↓↓↓
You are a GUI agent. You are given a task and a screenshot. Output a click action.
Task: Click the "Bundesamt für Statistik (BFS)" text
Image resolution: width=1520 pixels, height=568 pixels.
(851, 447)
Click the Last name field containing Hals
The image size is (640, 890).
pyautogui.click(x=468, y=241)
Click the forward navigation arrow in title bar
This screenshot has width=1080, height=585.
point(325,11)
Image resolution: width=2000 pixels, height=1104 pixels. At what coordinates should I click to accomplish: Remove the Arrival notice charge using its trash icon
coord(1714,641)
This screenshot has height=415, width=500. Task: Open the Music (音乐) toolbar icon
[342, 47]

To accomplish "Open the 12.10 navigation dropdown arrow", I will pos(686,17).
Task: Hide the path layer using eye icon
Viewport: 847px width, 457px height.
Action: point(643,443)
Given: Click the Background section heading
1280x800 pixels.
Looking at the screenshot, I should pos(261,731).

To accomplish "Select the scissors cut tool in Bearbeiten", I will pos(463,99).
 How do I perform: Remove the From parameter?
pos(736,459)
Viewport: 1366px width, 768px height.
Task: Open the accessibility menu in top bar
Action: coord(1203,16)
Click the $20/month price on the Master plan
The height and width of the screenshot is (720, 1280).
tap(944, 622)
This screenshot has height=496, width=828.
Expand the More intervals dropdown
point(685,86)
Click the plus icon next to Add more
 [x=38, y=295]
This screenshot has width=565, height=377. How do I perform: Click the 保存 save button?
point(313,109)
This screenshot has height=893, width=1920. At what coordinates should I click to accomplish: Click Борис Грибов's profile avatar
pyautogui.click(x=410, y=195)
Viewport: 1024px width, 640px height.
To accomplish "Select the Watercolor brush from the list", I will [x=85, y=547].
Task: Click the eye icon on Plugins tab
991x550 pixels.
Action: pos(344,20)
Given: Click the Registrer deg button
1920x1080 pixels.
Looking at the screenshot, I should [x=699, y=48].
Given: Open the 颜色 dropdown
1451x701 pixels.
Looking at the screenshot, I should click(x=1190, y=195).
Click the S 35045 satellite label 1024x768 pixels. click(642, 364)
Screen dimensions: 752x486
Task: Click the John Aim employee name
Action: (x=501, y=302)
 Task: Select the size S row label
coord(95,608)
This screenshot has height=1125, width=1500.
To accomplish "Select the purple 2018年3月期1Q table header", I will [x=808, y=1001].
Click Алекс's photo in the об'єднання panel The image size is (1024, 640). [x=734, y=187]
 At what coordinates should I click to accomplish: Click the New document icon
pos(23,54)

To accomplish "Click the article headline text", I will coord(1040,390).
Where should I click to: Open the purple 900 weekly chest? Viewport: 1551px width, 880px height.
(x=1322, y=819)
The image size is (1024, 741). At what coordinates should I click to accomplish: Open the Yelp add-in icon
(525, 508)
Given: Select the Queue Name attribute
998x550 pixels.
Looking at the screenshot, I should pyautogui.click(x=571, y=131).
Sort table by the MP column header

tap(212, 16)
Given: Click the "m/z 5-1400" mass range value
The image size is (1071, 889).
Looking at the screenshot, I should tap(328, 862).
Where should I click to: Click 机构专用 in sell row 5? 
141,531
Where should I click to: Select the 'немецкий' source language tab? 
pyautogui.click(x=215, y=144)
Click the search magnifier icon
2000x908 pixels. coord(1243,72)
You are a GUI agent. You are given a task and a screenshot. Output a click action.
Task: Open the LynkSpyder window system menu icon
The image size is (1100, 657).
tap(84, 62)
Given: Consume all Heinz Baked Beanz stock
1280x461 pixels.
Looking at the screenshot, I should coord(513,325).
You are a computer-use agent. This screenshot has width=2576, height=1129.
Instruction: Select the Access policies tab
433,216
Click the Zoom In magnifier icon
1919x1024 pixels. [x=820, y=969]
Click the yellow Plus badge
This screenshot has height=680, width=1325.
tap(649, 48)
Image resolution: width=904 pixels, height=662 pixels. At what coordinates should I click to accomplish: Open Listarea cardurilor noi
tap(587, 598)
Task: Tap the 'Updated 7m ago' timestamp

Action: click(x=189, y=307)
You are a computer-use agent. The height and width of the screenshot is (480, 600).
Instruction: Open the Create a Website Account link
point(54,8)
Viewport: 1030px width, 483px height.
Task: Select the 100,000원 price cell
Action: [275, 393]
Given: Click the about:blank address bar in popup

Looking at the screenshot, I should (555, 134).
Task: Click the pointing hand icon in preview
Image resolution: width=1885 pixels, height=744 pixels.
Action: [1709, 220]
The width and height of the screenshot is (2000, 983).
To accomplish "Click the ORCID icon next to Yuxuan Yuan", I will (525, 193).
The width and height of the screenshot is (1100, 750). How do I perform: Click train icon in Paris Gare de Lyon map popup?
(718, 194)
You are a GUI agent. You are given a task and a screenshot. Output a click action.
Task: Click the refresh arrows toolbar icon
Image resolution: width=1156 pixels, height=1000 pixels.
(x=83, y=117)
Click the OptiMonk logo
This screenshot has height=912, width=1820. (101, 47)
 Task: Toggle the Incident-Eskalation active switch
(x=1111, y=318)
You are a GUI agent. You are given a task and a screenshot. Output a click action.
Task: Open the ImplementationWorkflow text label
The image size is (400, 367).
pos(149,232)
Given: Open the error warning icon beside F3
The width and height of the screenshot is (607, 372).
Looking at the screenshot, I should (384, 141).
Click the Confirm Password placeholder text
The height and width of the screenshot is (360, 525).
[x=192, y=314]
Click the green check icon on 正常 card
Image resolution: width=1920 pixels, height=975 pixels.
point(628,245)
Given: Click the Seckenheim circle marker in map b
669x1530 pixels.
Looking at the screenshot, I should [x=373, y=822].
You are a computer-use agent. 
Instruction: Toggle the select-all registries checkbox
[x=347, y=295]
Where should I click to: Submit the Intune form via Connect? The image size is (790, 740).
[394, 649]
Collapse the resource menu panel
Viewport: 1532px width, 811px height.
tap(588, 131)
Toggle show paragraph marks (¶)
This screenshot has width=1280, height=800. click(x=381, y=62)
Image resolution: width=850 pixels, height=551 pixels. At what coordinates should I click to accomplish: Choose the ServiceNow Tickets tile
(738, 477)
↑↑↑
**WHAT NEEDS TO BE DONE:** Would you return the entries exactly as they stand?

**RESPONSE AREA:**
You are a GUI agent. You are given a task and a screenshot. Output a click action.
Task: Click the "Bundesamt für Statistik (BFS)" text
Image resolution: width=1520 pixels, height=568 pixels.
(851, 447)
Click the Last name field containing Hals
The image size is (640, 890).
pyautogui.click(x=468, y=241)
Click the forward navigation arrow in title bar
This screenshot has width=1080, height=585.
point(325,11)
Image resolution: width=2000 pixels, height=1104 pixels. At what coordinates should I click to accomplish: Remove the Arrival notice charge using its trash icon
coord(1714,641)
This screenshot has height=415, width=500. Task: Open the Music (音乐) toolbar icon
[342, 47]

To accomplish "Open the 12.10 navigation dropdown arrow", I will pos(686,17).
Task: Hide the path layer using eye icon
Viewport: 847px width, 457px height.
Action: point(643,443)
Given: Click the Background section heading
1280x800 pixels.
Looking at the screenshot, I should pos(261,731).

To accomplish "Select the scissors cut tool in Bearbeiten", I will pos(463,99).
 How do I perform: Remove the From parameter?
pos(736,459)
Viewport: 1366px width, 768px height.
Task: Open the accessibility menu in top bar
Action: coord(1203,16)
Click the $20/month price on the Master plan
The height and width of the screenshot is (720, 1280).
tap(944, 622)
This screenshot has height=496, width=828.
Expand the More intervals dropdown
point(685,86)
Click the plus icon next to Add more
 [x=38, y=295]
This screenshot has width=565, height=377. How do I perform: Click the 保存 save button?
point(313,109)
This screenshot has height=893, width=1920. At what coordinates should I click to accomplish: Click Борис Грибов's profile avatar
pyautogui.click(x=410, y=195)
Viewport: 1024px width, 640px height.
To accomplish "Select the Watercolor brush from the list", I will [x=85, y=547].
Task: Click the eye icon on Plugins tab
991x550 pixels.
Action: pos(344,20)
Given: Click the Registrer deg button
1920x1080 pixels.
Looking at the screenshot, I should [x=699, y=48].
Given: Open the 颜色 dropdown
1451x701 pixels.
Looking at the screenshot, I should click(x=1190, y=195).
Click the S 35045 satellite label 1024x768 pixels. click(642, 364)
Screen dimensions: 752x486
Task: Click the John Aim employee name
Action: (x=501, y=302)
 Task: Select the size S row label
coord(95,608)
This screenshot has height=1125, width=1500.
To accomplish "Select the purple 2018年3月期1Q table header", I will [x=808, y=1001].
Click Алекс's photo in the об'єднання panel The image size is (1024, 640). [x=734, y=187]
 At what coordinates should I click to accomplish: Click the New document icon
pos(23,54)

To accomplish "Click the article headline text", I will coord(1040,390).
Where should I click to: Open the purple 900 weekly chest? Viewport: 1551px width, 880px height.
(x=1322, y=819)
The image size is (1024, 741). At what coordinates should I click to accomplish: Open the Yelp add-in icon
(525, 508)
Given: Select the Queue Name attribute
998x550 pixels.
Looking at the screenshot, I should pyautogui.click(x=571, y=131).
Sort table by the MP column header

tap(212, 16)
Given: Click the "m/z 5-1400" mass range value
The image size is (1071, 889).
Looking at the screenshot, I should tap(328, 862).
Where should I click to: Click 机构专用 in sell row 5? 
141,531
Where should I click to: Select the 'немецкий' source language tab? 
pyautogui.click(x=215, y=144)
Click the search magnifier icon
2000x908 pixels. coord(1243,72)
You are a GUI agent. You are given a task and a screenshot. Output a click action.
Task: Open the LynkSpyder window system menu icon
The image size is (1100, 657).
tap(84, 62)
Given: Consume all Heinz Baked Beanz stock
1280x461 pixels.
Looking at the screenshot, I should coord(513,325).
You are a computer-use agent. This screenshot has width=2576, height=1129.
Instruction: Select the Access policies tab
433,216
Click the Zoom In magnifier icon
1919x1024 pixels. [x=820, y=969]
Click the yellow Plus badge
This screenshot has height=680, width=1325.
tap(649, 48)
Image resolution: width=904 pixels, height=662 pixels. At what coordinates should I click to accomplish: Open Listarea cardurilor noi
tap(587, 598)
Task: Tap the 'Updated 7m ago' timestamp

Action: click(x=189, y=307)
You are a computer-use agent. The height and width of the screenshot is (480, 600).
Instruction: Open the Create a Website Account link
point(54,8)
Viewport: 1030px width, 483px height.
Task: Select the 100,000원 price cell
Action: [275, 393]
Given: Click the about:blank address bar in popup

Looking at the screenshot, I should (555, 134).
Task: Click the pointing hand icon in preview
Image resolution: width=1885 pixels, height=744 pixels.
Action: [1709, 220]
The width and height of the screenshot is (2000, 983).
To accomplish "Click the ORCID icon next to Yuxuan Yuan", I will (525, 193).
The width and height of the screenshot is (1100, 750). How do I perform: Click train icon in Paris Gare de Lyon map popup?
(718, 194)
You are a GUI agent. You are given a task and a screenshot. Output a click action.
Task: Click the refresh arrows toolbar icon
Image resolution: width=1156 pixels, height=1000 pixels.
(x=83, y=117)
Click the OptiMonk logo
This screenshot has height=912, width=1820. (101, 47)
 Task: Toggle the Incident-Eskalation active switch
(x=1111, y=318)
You are a GUI agent. You are given a task and a screenshot. Output a click action.
Task: Open the ImplementationWorkflow text label
The image size is (400, 367).
pos(149,232)
Given: Open the error warning icon beside F3
The width and height of the screenshot is (607, 372).
Looking at the screenshot, I should (384, 141).
Click the Confirm Password placeholder text
The height and width of the screenshot is (360, 525).
[x=192, y=314]
Click the green check icon on 正常 card
Image resolution: width=1920 pixels, height=975 pixels.
point(628,245)
Given: Click the Seckenheim circle marker in map b
669x1530 pixels.
Looking at the screenshot, I should [x=373, y=822].
You are a computer-use agent. 
Instruction: Toggle the select-all registries checkbox
[x=347, y=295]
Where should I click to: Submit the Intune form via Connect? The image size is (790, 740).
[394, 649]
Collapse the resource menu panel
Viewport: 1532px width, 811px height.
tap(588, 131)
Toggle show paragraph marks (¶)
This screenshot has width=1280, height=800. click(x=381, y=62)
Image resolution: width=850 pixels, height=551 pixels. At what coordinates should I click to accomplish: Choose the ServiceNow Tickets tile
(738, 477)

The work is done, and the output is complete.